From Health Challenges to Hunger: Insights into Food Insecurity in the United States

August, 2022 - December, 2022

This work explores the relationship between chronic diseases and food insecurity in the U.S. The study employs health metrics to forecast food insecurity rates at both state and county levels between 2016 and 2020. Two primary granularities were considered i.e., adults and children, derived from Feeding America and the National Survey of Children's Health respectively. By employing tree and regression based methods, the project focuses on key health factors that exacerbate food insecurity. For instance, the age of parents, adverse childhood experiences, and certain health conditions emerge as pivotal determinants. A notable finding is that neighboring counties often share similar health challenges, hinting at potential regional strategies to address food insecurity. The study highlights the potential of targeted interventions, informed by specific health metrics, to enhance food security in vulnerable communities. This project was done in partial fulfillment of IE 582: Engineering Analytics with guidance from Dr. Soundar Kumara.

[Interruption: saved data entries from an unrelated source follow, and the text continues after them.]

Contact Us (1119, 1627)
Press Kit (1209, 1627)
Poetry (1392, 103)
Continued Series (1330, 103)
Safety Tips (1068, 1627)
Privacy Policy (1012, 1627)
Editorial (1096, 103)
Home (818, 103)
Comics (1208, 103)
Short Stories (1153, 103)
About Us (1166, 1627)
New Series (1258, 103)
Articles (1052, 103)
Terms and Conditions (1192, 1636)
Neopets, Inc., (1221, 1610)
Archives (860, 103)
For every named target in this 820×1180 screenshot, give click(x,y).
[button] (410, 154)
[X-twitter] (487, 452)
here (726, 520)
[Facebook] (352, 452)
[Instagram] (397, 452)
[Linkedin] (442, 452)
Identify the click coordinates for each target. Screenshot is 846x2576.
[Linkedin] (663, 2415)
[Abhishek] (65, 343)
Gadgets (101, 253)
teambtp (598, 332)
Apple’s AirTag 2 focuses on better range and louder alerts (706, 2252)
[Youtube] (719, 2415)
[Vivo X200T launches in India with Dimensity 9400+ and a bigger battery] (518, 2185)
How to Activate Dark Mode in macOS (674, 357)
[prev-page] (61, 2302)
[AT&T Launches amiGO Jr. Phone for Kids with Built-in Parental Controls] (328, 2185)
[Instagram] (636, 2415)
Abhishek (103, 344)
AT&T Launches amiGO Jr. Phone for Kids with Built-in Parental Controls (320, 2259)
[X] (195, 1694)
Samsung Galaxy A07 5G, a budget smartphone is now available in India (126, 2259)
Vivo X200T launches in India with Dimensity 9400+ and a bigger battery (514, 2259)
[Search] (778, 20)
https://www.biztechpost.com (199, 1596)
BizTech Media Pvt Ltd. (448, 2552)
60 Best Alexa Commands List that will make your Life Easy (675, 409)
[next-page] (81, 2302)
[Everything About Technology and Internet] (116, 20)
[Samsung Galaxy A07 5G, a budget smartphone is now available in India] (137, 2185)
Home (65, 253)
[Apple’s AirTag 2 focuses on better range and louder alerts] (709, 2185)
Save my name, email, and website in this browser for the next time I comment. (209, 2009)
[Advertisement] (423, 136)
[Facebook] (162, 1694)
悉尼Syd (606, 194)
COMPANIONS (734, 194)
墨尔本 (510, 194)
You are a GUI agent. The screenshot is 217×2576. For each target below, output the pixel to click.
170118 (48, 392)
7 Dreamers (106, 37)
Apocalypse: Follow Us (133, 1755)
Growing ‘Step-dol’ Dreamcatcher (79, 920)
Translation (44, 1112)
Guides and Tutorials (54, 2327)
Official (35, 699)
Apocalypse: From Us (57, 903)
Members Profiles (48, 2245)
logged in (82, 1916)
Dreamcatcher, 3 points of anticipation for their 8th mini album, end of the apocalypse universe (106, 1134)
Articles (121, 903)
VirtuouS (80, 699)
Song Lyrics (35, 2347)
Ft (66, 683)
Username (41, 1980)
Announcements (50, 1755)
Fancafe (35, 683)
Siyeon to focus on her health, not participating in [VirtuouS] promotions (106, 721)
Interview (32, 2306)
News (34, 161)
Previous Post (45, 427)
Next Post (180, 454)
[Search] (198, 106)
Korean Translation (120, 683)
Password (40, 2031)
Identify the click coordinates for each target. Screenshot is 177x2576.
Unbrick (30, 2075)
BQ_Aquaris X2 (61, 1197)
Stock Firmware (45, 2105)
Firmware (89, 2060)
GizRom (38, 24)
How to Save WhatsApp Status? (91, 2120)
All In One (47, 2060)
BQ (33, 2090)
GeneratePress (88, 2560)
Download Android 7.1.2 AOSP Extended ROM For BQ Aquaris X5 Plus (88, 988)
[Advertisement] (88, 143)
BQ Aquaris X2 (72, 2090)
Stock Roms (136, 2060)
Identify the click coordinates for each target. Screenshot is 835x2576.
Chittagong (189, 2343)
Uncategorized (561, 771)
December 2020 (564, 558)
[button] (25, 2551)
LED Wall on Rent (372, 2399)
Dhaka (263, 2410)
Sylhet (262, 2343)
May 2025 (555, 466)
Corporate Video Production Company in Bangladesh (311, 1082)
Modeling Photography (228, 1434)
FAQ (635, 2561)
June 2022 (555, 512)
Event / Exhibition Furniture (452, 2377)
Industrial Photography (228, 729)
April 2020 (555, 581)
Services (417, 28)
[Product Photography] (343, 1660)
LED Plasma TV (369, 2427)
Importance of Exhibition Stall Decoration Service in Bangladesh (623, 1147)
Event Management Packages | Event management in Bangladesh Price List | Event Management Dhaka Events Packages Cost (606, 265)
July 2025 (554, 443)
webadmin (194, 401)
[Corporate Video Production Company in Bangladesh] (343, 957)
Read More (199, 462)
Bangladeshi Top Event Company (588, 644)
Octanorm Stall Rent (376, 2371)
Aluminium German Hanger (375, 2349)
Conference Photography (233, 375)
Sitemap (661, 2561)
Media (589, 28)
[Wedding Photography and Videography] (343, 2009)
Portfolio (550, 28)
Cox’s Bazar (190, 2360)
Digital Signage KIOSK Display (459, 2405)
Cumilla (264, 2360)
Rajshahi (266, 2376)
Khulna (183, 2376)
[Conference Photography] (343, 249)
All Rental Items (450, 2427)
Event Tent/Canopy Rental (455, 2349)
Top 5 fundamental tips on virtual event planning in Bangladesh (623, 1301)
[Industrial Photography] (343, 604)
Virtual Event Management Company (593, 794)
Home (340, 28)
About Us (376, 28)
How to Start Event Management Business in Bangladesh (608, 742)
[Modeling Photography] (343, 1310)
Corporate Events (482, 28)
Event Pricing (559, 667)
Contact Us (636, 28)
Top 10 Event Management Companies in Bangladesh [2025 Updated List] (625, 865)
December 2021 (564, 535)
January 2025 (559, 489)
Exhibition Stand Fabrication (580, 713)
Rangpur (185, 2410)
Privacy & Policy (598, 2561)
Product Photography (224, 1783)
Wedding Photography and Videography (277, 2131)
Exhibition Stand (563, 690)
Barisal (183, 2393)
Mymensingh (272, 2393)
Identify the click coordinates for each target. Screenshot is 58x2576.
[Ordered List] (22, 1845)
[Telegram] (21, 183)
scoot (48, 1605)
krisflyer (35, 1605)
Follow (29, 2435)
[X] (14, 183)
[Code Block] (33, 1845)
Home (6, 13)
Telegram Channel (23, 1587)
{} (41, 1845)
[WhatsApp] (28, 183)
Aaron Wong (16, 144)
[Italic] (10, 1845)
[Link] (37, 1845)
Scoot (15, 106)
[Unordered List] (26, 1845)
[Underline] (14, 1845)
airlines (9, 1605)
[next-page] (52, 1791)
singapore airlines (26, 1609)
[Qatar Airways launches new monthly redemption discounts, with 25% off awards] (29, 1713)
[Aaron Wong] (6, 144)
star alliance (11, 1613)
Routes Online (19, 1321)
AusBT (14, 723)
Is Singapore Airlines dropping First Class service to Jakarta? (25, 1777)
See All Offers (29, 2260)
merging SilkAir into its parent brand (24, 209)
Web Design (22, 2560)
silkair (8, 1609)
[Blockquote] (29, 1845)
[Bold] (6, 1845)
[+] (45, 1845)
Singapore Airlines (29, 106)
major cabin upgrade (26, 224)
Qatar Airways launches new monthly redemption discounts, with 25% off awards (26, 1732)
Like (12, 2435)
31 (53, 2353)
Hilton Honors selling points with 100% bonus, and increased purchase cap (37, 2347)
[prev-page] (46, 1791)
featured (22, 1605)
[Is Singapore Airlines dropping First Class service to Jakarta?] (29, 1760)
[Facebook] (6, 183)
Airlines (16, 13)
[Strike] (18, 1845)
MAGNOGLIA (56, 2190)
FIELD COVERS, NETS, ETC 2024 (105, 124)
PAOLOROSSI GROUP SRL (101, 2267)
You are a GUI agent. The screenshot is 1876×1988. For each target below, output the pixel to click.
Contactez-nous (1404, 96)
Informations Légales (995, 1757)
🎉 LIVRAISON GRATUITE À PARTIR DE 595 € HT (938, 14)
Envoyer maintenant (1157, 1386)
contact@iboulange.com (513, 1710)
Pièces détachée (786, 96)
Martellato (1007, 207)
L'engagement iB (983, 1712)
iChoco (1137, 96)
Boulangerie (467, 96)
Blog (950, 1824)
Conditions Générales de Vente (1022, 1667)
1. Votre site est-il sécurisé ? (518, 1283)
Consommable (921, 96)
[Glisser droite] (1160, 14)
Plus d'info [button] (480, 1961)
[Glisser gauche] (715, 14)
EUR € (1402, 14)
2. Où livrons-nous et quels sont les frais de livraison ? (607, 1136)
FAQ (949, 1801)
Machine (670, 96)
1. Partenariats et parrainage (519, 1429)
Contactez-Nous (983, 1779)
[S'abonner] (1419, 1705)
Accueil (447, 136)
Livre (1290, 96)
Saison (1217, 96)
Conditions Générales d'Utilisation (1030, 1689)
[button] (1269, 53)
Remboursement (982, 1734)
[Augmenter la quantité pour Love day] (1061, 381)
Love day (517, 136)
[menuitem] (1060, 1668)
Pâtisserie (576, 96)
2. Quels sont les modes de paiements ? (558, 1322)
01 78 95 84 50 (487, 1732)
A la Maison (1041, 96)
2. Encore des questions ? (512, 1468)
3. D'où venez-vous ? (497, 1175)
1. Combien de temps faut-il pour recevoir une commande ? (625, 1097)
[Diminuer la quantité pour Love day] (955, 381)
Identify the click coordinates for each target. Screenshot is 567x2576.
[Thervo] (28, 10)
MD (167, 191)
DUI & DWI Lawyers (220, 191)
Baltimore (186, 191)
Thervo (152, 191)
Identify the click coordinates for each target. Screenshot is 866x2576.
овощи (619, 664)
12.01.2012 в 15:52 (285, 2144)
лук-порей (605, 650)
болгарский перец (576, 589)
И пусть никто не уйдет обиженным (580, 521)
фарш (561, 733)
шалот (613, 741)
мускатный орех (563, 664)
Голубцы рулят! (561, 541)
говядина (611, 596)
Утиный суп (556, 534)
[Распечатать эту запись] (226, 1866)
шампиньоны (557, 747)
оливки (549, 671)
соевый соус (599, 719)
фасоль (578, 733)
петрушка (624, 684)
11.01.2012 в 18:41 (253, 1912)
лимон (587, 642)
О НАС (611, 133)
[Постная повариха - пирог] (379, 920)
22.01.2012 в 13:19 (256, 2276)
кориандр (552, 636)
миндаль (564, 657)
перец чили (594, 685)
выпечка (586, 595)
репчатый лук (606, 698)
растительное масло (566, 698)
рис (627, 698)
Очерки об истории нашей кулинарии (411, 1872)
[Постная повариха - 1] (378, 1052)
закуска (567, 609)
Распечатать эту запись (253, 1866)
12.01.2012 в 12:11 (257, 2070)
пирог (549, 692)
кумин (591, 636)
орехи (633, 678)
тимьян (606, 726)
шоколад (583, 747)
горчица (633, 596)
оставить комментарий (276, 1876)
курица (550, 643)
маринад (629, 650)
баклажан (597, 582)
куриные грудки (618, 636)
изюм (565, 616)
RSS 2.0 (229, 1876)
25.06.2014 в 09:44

University Timetable Scheduler with Genetic Algorithm based population alteration mechanism

June, 2019 - August, 2019

During my summer research internship at IIT Guwahati under Professor Swarup Bag, I developed a university timetable generator using a parent-centric recombination operator in the Genetic Algorithm. The goal was to synchronize room constraints, subject schedules, and faculty availability/preferences, ensuring that labs or lectures were not scheduled consecutively. The algorithm began with a random timetable set, assessed its fitness, executed crossovers, and iteratively improved the solutions. The final product was designed for maximum efficiency in timetable structuring. I have shared the code on my GitHub for both academic and real-world applications.